## What you should do
Exactly as written, return every line of the data below apart from the pictures.

[Collected data entries]
-- -- --

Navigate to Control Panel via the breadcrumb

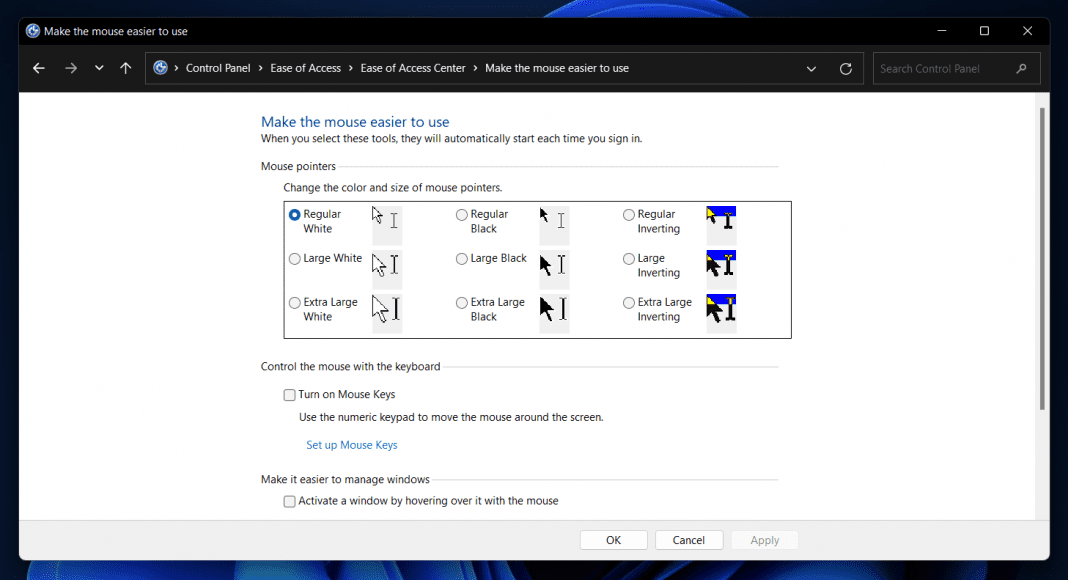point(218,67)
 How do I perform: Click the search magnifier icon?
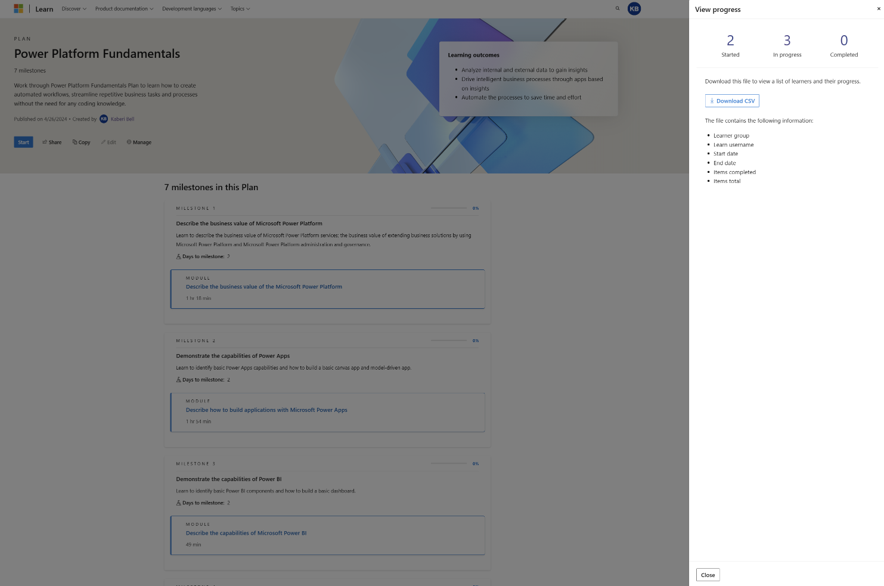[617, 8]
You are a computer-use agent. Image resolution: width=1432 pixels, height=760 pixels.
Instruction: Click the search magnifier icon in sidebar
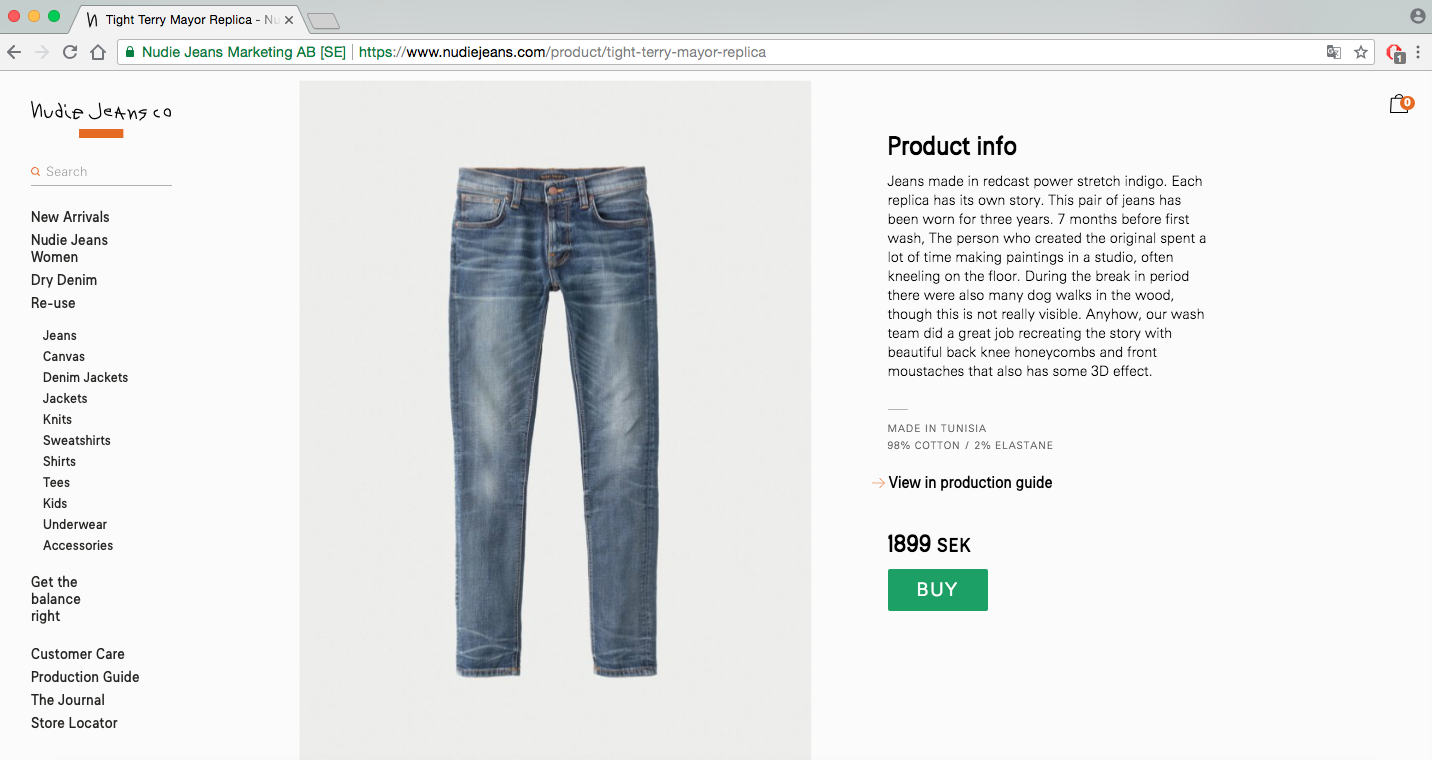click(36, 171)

-- -- --

## Exercise output
Navigate to Control Panel via the breadcrumb

point(218,67)
 How do I perform: Click the search magnifier icon?
[617, 8]
You are a computer-use agent. Image resolution: width=1432 pixels, height=760 pixels.
Instruction: Click the search magnifier icon in sidebar
click(36, 171)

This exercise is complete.